> **ÉNONCÉ DU PROBLÈME**
Les affirmations suivantes concordent-elles avec le document source ? (a) L'esprit du coach Oleander ressemble à un champ de bataille. (b) L'esprit de Sasha Nein a la forme d'une sphère. (c) Le moment déprimant lié à Milla Vodello survient au cours du niveau le plus sombre du jeu. Répondez à chacune par oui ou non, en citant textuellement les mots décisifs du document.

> **DOCUMENT SOURCE**
┌──
Réputés sains, les premiers esprits dépeints (qui se trouvent être des tutoriaux, pour le joueur comme pour Raz) montrent que la différence entre raison et folie peut tenir à pas grand chose, une simple idée ou une attitude à laquelle on parvient ou non à s'accrocher. L'esprit du coach Oleander ressemble à un immense champ de bataille, en apparence conforme à l'image martiale que le personnage se donne, garante de sa stabilité. Sasha Nein quant à lui s'exprime sur un ton monocorde et apparaît comme un homme très strict qui ne laisse rien au hasard : son esprit est un gigantesque cube, forme géométrique parfaite, mais dont chaque face peut, sur commande, déployer par des mécanismes un décor dont la thématique visuelle trouve ses origines dans le passé douloureux du personnage.

L'idée exprimée par ces phases de jeu est que sans la rectitude morale à laquelle il s'astreint, Sasha peut à tout instant perdre le contrôle de son propre esprit, et le boss qui clot ce niveau le confirme puisqu'on apprend après l'avoir vaincu qu'il n'était pas censé se trouver là. Enfin le mental de Milla Vodello se présente comme une discothèque dont certains endroits ressemblent à des flippers géants. Mais la maîtresse des lieux cache derrière une façade gaie et superficielle un terrible secret qui met en danger sa santé mentale. On en saura plus au détour d'une salle pas évidente à dénicher. Assurément l'un des moments les plus déprimants du jeu, qui intervient au cours du niveau le plus jovial.

Artwork préparatoire de la serre où l'on rencontre Gloria l'actrice déchue (voir plus bas)

Après un autre niveau-esprit mémorable dont on ne dira rien en dehors du fait qu'on y commande un Raz de la taille de Godzilla à la mobilité réduite, c'est l'arrivée à l'asile, et le jeu gagne énormément en intensité : les portes de la folie sont franchies, et Schafer se lâche.
└──
> **DONNÉES SOURCES**
┌──
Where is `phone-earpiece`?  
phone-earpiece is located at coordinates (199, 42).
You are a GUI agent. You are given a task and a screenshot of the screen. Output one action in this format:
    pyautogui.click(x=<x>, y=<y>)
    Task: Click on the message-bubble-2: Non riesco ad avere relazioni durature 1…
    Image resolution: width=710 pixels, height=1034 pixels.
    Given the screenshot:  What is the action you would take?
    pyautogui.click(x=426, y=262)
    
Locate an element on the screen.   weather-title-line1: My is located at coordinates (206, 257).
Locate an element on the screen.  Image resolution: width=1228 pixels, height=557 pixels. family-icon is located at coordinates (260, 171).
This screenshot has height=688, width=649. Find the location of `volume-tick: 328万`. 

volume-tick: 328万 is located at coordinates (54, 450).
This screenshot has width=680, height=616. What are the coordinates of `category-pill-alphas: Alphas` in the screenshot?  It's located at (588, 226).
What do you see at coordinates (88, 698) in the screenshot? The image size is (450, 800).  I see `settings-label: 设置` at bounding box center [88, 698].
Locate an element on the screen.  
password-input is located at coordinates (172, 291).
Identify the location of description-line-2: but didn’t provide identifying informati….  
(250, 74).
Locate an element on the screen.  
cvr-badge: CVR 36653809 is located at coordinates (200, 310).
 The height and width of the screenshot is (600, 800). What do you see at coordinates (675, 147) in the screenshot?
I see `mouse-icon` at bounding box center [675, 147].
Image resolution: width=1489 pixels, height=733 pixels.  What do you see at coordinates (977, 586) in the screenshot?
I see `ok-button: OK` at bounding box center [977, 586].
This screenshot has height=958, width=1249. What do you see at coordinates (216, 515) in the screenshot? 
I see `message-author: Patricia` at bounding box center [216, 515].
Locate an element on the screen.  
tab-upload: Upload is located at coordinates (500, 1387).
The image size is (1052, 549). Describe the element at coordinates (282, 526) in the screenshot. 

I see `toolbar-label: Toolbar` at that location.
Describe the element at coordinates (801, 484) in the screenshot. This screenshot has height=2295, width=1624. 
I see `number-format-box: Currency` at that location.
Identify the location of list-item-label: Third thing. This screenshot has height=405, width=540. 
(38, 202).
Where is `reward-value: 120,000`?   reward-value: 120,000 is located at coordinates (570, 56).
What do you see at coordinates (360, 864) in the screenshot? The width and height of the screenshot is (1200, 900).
└──
> **RÉPONSE À L'EXERCICE**
(a) Oui : « L'esprit du coach Oleander ressemble à un immense champ de bataille »
(b) Non : « son esprit est un gigantesque cube, forme géométrique parfaite »
(c) Non : « qui intervient au cours du niveau le plus jovial »